● **DIRECTIONS**: Exactly the line that contains "Where should I click to: Sort" and the lines following it to the end of the data are to be reproduced, and nothing more.

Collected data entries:
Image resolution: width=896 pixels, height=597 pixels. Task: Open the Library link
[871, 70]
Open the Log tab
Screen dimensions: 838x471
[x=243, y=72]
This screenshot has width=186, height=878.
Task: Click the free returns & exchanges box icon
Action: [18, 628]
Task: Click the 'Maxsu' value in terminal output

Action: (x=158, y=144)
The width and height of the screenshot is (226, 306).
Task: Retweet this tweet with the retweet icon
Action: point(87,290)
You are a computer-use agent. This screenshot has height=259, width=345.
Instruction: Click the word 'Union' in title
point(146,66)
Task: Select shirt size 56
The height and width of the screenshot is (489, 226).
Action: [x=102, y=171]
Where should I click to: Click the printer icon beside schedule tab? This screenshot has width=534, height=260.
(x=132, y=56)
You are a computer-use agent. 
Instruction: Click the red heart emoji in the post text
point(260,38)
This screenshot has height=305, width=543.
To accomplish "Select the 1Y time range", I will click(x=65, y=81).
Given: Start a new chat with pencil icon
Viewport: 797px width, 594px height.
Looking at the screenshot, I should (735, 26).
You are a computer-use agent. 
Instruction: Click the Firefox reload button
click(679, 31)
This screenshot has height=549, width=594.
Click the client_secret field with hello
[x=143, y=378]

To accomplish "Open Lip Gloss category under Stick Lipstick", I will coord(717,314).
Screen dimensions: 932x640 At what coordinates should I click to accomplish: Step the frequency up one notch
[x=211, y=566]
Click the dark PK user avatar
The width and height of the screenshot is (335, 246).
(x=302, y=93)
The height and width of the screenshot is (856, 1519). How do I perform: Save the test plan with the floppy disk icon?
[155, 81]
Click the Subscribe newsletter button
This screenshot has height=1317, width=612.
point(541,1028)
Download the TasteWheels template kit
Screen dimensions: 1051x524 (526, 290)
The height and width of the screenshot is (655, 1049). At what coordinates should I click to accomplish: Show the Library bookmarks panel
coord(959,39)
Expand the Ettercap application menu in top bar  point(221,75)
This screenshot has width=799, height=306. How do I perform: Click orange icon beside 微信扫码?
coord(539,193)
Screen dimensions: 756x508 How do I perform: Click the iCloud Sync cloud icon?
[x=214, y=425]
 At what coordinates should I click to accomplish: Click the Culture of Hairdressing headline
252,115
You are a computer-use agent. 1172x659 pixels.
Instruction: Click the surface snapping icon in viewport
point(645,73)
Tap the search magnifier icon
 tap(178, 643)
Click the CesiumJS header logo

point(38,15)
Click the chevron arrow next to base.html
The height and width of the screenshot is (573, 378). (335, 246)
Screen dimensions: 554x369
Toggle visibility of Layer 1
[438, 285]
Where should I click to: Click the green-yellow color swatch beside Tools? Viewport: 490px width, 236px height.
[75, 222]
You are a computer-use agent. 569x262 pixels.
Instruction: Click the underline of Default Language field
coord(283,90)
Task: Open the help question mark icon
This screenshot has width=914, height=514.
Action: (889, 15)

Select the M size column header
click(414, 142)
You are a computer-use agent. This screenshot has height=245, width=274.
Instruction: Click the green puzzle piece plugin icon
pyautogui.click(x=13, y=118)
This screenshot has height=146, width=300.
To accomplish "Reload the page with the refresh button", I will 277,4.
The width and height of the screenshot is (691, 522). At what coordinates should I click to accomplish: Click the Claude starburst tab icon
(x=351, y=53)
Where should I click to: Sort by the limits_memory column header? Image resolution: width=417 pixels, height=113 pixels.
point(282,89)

● **RESPONSE TO THE TASK**:
Where should I click to: Sort by the limits_memory column header? Image resolution: width=417 pixels, height=113 pixels.
point(282,89)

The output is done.